Les relations sont meilleures, car Djibouti est assuré que la République
française accepte la compétence du tribunal de La Haye, l’accord
de la France étant une condition pour la poursuite de la procédure
internationale. IOG est pressé. Une autre note, de la direction d’Afrique
et de l’océan Indien au ministère des Affaires étrangères,
datée du 29 juillet 2005, évoque la situation : «En sortant
de son entretien avec le PR [président de la République, ndlr],
IOG avait quasiment compris que cette histoire de CIJ était une simple
formalité et qu’après un échange de courrier, ils auraient
le dossier dans les quinze jours…

Me Szpiner a douché ce bel enthousiasme, leur disant qu’ils n’étaient
pas du tout sûrs de gagner devant la CIJ.» A défaut de
justice internationale, la note envisage une autre issue : «Une visite
ministérielle à la rentrée (Mme Girardin?) entretiendrait
la détente actuelle et maintiendrait IOG dans de bonnes dispositions.»


Avertir.

IOG va préférer la cour de La Haye.
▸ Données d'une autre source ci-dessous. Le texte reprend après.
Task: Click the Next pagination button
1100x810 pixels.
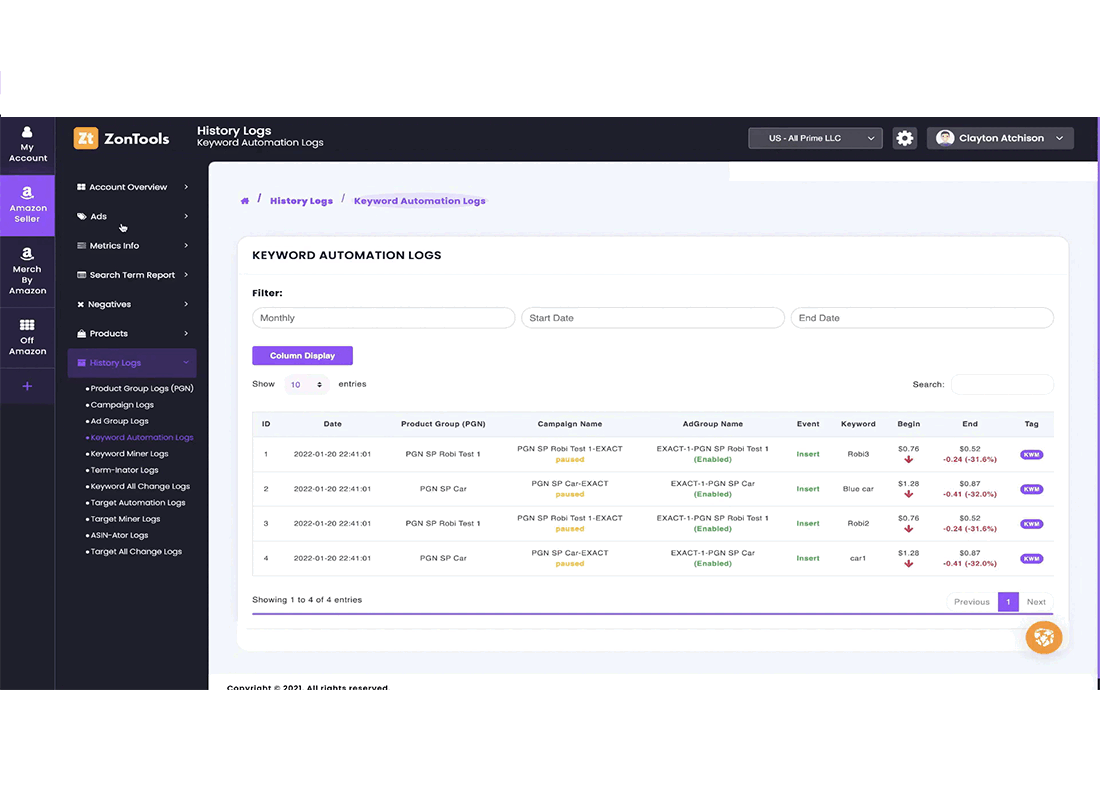Action: coord(1035,602)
Alors, au Quai d’Orsay,
tout le monde s’exécute. La république de Djibouti a introduit
sa requête le 9 janvier 2006.

Une intense activité diplomatique se déploie aussitôt,
avec des notes confidentielles datées du 11, du 12 janvier… La direction
des affaires juridiques au ministère des Affaires étrangères
rédige une longue note, le 18 avril 2006, pour avertir des risques
pour la France à accepter cette procédure internationale. Elle
réclame «une réunion entre les ministères intéressés
sous les auspices des services du Premier ministre». Cette réunion
interministérielle se préparera le 20 avril 2006.

Le résultat ?

La France accepte la compétence de la
Cour le 26 juillet 2006 ( Libération du 14 août 2006).

Elle consent à ce que Djibouti lance une procédure par laquelle
ce pays veut étouffer une enquête judiciaire menée à
Paris sur l’assassinat d’un juge français. Demain, les avocats d’Elisabeth
Borrel organisent une conférence de presse : ils en appelleront au
successeur à Nicolas Sarkozy. Pendant ce temps, on ne sait toujours
pas qui a assassiné Bernard Borrel, ni pourquoi.